This thesis presents the development of the elastodynamic Boundary Element Method (BEM)
in the Laplace domain for Ultrasonic Guided Wave Structural Health Monitoring (UGW-SHM)
and Non-Destructive Testing (NDT) applications of poly-crystalline materials. Poly-crystalline
materials are chosen for this study due to their widespread use in engineering structures, strong
mechanical and thermal properties, and susceptibility to micro-scale failure caused by various
defects. Understanding microscopic characteristics such as defects, grain size, and orientation is
crucial for enhancing material mechanical properties and studying material behavior. As such, this
analysis focuses on defect detection and localization. In this thesis, the multi-region elastodynamic
boundary element formulation for anisotropic material is developed, for simulating the propagation
of UGWs in poly-crystalline materials at micro-scale. The poly-crystalline micro-structures are
created employing the Voronoi tessellations, where each grain is considered as a single crystal with
random location, morphology, orientation and anisotropic material behaviour within the entire
aggregate. The propagation of UGWs in poly-crystalline materials is thoroughly analysed to comprehend
the effects of microscopic characteristics and various micro-defects on wave propagation.

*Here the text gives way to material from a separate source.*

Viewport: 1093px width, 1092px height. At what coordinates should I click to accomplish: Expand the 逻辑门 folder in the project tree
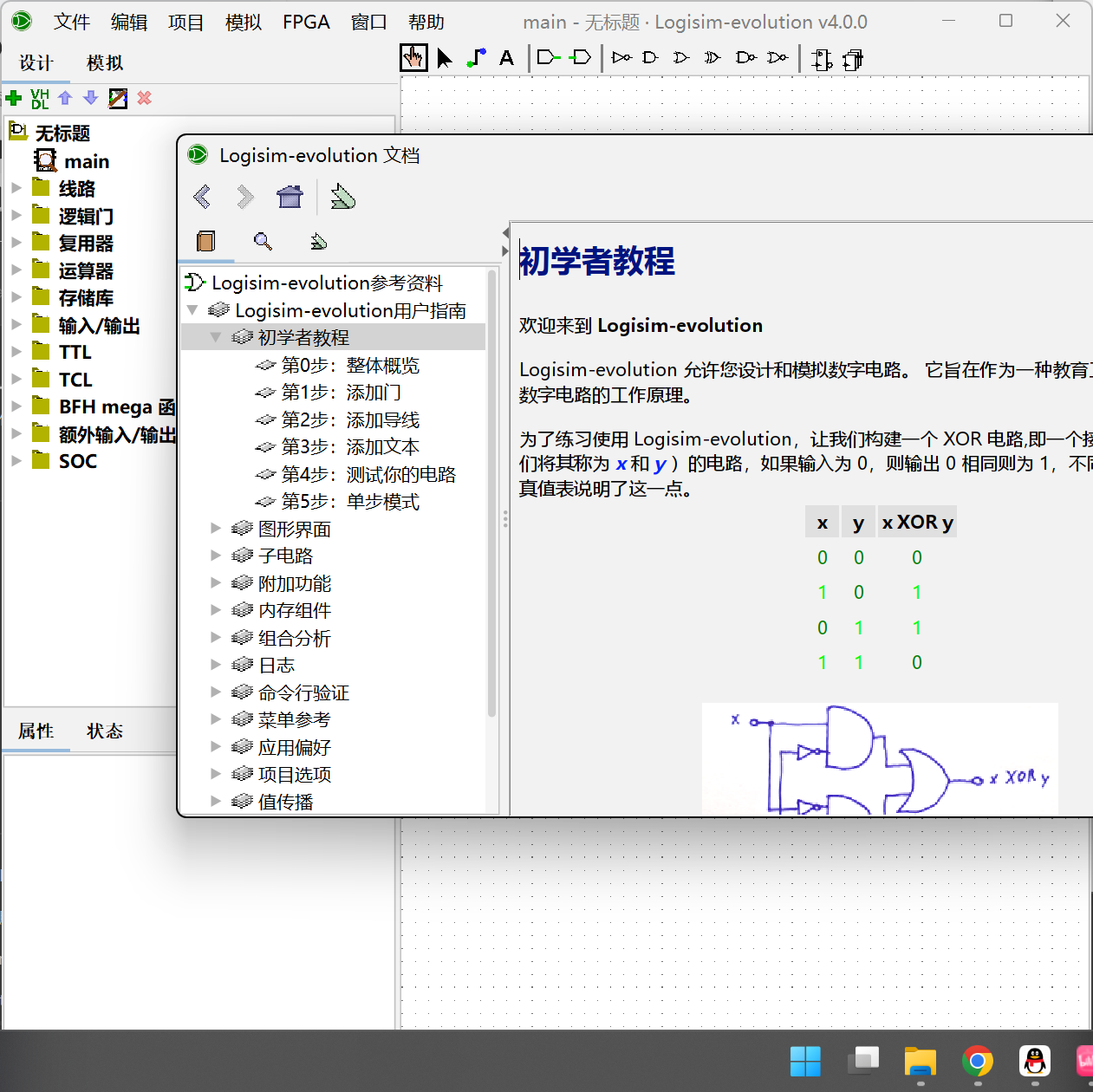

The study examines intergranular cracks, analysing their position, orientation, length, and distance
from a reference point. Both single crack and clusters of cracks are simulated to represent realistic
damage scenarios. The phenomenon of porosity is also studied, exploring its influence on material
macro properties. Different crystal types are compared with respect to how they are affected by
the volume fraction of porosity. Additionally, the detection of voids is explained based on the
amplitude and Time of Arrival (ToA) of the back-scattered wave. Furthermore, the propagation of
UGWs is investigated in both pristine and damaged scenarios by discretising the internal domain
of the micro-structure using internal points. The Probability of Detection (PoD) and damage index
analyses are utilised to assess the extent of damage. The numerical BEM platform is thoroughly
validated and compared with experimental tests, demonstrating close agreement between numerical
and experimental results, thereby confirming the accuracy and effectiveness of the numerical
platform. The simulations provide valuable insights into wave propagation, wave-material interaction,
and the impact of micro-scale defects. The study illustrates that the guided wave solution is a suitable approach for obtaining information at the microstructural scale. Overall, the BEM and
UGW-SHM method offer an effective and efficient approach to understanding the micro-structural
features and their influence on the macro-structural properties of poly-crystalline materials.